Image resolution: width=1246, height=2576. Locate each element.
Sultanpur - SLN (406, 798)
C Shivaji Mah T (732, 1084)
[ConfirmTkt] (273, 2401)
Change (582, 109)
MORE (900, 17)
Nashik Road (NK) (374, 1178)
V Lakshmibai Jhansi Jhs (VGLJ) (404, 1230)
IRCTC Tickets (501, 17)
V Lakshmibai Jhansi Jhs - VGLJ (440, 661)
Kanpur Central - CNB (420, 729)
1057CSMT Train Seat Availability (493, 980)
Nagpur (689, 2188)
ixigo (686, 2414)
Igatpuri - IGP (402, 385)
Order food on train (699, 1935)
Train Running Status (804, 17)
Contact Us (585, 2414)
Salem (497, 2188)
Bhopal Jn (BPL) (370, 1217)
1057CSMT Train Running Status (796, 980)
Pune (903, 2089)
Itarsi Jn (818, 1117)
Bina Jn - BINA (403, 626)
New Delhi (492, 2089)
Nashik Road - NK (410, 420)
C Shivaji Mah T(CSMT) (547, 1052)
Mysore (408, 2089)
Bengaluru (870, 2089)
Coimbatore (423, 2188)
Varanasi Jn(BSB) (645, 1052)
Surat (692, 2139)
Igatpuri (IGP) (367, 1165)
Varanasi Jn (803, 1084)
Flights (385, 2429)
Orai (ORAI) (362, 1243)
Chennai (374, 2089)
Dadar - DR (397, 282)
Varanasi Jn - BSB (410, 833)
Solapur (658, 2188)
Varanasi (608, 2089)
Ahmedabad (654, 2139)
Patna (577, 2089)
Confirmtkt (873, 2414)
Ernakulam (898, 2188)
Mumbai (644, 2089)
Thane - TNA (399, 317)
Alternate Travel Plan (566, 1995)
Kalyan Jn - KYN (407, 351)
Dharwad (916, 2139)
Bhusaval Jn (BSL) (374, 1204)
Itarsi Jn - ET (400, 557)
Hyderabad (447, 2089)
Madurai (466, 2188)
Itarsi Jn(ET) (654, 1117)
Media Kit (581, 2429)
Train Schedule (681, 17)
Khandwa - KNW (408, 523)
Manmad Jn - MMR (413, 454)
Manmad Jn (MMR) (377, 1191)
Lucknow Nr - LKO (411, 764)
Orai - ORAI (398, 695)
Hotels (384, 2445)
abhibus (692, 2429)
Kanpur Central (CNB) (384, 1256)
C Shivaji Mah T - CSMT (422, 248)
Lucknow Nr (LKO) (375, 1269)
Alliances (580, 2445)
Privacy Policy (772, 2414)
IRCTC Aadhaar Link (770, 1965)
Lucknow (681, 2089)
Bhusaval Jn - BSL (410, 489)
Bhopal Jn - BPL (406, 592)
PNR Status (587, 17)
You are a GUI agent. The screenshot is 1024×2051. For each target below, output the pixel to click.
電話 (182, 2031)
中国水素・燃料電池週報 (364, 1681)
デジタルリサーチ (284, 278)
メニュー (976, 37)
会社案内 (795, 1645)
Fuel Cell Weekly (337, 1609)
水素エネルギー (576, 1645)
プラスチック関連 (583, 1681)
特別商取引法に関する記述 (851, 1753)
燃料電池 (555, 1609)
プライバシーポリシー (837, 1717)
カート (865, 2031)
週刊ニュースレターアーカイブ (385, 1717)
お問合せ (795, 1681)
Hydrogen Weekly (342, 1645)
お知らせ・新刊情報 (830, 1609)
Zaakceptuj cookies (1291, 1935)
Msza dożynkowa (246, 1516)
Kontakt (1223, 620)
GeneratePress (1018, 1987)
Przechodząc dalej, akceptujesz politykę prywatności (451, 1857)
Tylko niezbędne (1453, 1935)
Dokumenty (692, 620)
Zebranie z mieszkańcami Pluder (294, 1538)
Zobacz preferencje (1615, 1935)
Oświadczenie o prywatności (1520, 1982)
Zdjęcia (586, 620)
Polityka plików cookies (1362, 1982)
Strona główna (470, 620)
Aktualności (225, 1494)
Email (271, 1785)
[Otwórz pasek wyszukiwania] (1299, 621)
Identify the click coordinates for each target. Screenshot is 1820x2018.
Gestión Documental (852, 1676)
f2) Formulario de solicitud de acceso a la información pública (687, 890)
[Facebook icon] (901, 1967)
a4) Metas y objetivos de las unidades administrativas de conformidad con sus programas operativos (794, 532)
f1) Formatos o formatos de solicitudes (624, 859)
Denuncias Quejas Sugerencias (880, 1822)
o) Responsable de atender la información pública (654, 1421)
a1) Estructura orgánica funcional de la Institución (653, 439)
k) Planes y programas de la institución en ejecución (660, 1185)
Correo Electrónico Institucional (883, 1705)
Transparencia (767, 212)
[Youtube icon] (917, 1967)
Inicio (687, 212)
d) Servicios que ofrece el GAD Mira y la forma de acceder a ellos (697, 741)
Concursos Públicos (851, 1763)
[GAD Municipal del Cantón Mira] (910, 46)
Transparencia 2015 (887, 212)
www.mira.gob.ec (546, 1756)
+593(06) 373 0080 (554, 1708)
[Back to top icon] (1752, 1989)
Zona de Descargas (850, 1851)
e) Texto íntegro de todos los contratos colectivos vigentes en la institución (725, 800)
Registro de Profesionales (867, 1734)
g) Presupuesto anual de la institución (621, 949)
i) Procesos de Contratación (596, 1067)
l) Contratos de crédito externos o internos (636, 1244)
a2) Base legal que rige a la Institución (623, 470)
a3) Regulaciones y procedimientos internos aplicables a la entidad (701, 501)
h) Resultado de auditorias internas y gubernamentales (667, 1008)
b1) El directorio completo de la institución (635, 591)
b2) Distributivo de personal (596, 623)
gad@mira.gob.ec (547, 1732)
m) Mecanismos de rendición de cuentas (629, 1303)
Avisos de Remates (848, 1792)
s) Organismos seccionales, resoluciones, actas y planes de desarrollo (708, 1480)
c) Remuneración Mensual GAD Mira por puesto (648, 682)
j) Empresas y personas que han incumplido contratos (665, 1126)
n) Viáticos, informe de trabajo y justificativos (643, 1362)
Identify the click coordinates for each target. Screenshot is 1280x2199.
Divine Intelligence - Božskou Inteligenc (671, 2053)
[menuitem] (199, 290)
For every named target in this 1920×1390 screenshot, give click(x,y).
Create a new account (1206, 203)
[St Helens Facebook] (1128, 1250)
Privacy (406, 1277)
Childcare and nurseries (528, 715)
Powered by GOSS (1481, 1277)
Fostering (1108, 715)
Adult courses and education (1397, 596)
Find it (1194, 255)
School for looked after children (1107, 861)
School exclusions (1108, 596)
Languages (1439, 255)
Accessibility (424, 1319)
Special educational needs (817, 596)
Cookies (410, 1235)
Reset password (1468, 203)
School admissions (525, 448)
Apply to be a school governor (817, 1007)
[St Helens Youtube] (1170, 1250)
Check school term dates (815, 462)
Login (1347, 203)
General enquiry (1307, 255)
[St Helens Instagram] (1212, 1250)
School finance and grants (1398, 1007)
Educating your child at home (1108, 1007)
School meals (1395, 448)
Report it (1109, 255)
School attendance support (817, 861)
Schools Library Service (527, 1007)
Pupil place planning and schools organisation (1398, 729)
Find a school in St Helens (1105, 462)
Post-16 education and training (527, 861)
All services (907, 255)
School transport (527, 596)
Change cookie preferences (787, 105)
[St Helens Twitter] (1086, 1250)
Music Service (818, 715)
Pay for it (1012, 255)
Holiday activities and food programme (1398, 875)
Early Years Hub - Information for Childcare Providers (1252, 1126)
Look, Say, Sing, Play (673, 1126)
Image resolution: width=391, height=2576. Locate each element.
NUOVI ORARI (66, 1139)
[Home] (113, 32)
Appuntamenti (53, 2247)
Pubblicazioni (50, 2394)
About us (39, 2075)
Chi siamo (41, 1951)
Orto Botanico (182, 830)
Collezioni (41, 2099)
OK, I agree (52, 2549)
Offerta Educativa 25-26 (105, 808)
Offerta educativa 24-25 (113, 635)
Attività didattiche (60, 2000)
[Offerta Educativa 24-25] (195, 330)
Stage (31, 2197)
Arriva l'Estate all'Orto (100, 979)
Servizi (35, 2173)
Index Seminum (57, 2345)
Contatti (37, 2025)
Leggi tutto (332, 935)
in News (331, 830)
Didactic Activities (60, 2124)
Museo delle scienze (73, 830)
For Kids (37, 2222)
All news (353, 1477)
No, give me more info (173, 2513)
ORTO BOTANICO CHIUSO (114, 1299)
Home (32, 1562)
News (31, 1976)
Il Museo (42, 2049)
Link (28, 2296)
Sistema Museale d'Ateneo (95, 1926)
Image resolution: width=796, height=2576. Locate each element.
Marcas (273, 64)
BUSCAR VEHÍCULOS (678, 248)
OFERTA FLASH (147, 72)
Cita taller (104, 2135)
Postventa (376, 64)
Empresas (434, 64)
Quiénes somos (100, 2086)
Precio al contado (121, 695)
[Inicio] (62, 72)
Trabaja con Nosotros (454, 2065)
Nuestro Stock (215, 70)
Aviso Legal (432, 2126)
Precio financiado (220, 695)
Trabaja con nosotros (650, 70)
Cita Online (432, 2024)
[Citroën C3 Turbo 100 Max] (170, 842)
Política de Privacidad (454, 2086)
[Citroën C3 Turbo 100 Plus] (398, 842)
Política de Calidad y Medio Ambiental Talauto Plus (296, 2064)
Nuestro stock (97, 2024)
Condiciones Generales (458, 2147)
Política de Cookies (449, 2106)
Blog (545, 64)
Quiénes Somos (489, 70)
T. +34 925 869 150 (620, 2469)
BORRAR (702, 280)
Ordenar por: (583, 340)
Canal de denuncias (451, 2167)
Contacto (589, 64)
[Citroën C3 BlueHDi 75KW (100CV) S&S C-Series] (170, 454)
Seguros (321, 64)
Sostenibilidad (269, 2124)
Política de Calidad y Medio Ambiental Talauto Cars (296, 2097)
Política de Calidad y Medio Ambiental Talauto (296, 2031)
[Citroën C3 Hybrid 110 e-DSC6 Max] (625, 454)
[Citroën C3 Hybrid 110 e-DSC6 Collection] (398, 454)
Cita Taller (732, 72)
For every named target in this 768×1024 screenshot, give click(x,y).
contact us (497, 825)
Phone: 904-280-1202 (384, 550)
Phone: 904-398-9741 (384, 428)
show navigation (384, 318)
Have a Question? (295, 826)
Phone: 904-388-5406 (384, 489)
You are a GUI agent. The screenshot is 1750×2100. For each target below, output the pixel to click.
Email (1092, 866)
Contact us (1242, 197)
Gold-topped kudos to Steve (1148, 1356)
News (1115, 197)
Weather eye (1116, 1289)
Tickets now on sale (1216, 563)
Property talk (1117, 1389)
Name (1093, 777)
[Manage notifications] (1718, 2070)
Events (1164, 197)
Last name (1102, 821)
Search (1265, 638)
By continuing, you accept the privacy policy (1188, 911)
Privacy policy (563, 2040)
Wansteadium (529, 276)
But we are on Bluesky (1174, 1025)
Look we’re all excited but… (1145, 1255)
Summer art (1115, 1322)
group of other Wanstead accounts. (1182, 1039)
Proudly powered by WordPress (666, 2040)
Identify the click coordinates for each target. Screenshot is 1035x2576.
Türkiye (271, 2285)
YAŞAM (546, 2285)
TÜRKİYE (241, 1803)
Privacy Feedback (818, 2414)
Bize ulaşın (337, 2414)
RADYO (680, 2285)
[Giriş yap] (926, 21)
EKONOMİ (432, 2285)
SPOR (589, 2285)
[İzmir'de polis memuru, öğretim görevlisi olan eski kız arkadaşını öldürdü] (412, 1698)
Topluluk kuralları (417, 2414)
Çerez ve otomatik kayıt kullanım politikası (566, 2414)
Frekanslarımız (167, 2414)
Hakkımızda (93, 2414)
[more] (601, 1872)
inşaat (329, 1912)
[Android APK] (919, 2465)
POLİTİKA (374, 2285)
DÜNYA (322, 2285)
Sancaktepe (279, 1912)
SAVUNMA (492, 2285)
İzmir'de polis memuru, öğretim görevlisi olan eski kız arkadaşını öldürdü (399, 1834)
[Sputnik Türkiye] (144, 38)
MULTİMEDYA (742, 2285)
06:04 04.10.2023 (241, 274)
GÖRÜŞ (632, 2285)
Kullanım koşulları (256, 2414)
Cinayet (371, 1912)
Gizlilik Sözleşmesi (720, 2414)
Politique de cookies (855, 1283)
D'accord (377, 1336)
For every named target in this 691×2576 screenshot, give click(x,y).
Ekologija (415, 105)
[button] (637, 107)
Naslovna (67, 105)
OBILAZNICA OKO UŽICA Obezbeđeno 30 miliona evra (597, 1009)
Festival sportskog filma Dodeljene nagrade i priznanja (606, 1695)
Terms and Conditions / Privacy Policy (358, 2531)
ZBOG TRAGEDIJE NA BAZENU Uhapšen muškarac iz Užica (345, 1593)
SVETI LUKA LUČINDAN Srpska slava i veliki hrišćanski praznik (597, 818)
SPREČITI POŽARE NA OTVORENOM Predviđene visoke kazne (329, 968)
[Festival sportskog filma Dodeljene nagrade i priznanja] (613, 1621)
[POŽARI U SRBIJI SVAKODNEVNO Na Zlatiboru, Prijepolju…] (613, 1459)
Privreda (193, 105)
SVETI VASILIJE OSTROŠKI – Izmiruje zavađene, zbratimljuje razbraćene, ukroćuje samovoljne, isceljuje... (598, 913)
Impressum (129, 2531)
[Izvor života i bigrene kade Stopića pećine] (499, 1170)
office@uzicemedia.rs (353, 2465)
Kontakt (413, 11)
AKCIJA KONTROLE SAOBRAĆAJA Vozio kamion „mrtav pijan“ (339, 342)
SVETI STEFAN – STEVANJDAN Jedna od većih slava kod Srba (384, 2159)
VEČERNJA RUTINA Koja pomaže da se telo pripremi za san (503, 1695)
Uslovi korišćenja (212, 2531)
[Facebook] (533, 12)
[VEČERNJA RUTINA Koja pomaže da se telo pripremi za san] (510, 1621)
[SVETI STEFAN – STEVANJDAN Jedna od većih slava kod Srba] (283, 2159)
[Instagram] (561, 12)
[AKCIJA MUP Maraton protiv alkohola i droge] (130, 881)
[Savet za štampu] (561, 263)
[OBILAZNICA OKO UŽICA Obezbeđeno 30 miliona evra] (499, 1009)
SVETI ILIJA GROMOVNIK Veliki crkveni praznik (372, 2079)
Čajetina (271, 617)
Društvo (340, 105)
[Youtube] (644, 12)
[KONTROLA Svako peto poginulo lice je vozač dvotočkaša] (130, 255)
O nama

§ Exercise instructions
Looking at the records above, return exactly the lines from the line with "[Citroën C3 Turbo 100 Max] (170, 842)" to the line with "[İzmir'de polis memuru, öğretim", both ends included.

§ Answer to this task
[Citroën C3 Turbo 100 Max] (170, 842)
Política de Privacidad (454, 2086)
[Citroën C3 Turbo 100 Plus] (398, 842)
Política de Calidad y Medio Ambiental Talauto Plus (296, 2064)
Nuestro stock (97, 2024)
Condiciones Generales (458, 2147)
Política de Cookies (449, 2106)
Blog (545, 64)
Quiénes Somos (489, 70)
T. +34 925 869 150 (620, 2469)
BORRAR (702, 280)
Ordenar por: (583, 340)
Canal de denuncias (451, 2167)
Contacto (589, 64)
[Citroën C3 BlueHDi 75KW (100CV) S&S C-Series] (170, 454)
Seguros (321, 64)
Sostenibilidad (269, 2124)
Política de Calidad y Medio Ambiental Talauto Cars (296, 2097)
Política de Calidad y Medio Ambiental Talauto (296, 2031)
[Citroën C3 Hybrid 110 e-DSC6 Max] (625, 454)
[Citroën C3 Hybrid 110 e-DSC6 Collection] (398, 454)
Cita Taller (732, 72)
For every named target in this 768×1024 screenshot, give click(x,y).
contact us (497, 825)
Phone: 904-280-1202 (384, 550)
Phone: 904-398-9741 (384, 428)
show navigation (384, 318)
Have a Question? (295, 826)
Phone: 904-388-5406 (384, 489)
You are a GUI agent. The screenshot is 1750×2100. For each target below, output the pixel to click.
Email (1092, 866)
Contact us (1242, 197)
Gold-topped kudos to Steve (1148, 1356)
News (1115, 197)
Weather eye (1116, 1289)
Tickets now on sale (1216, 563)
Property talk (1117, 1389)
Name (1093, 777)
[Manage notifications] (1718, 2070)
Events (1164, 197)
Last name (1102, 821)
Search (1265, 638)
By continuing, you accept the privacy policy (1188, 911)
Privacy policy (563, 2040)
Wansteadium (529, 276)
But we are on Bluesky (1174, 1025)
Look we’re all excited but… (1145, 1255)
Summer art (1115, 1322)
group of other Wanstead accounts. (1182, 1039)
Proudly powered by WordPress (666, 2040)
Identify the click coordinates for each target. Screenshot is 1035x2576.
Türkiye (271, 2285)
YAŞAM (546, 2285)
TÜRKİYE (241, 1803)
Privacy Feedback (818, 2414)
Bize ulaşın (337, 2414)
RADYO (680, 2285)
[Giriş yap] (926, 21)
EKONOMİ (432, 2285)
SPOR (589, 2285)
[İzmir'de polis memuru, öğretim görevlisi olan eski kız arkadaşını öldürdü] (412, 1698)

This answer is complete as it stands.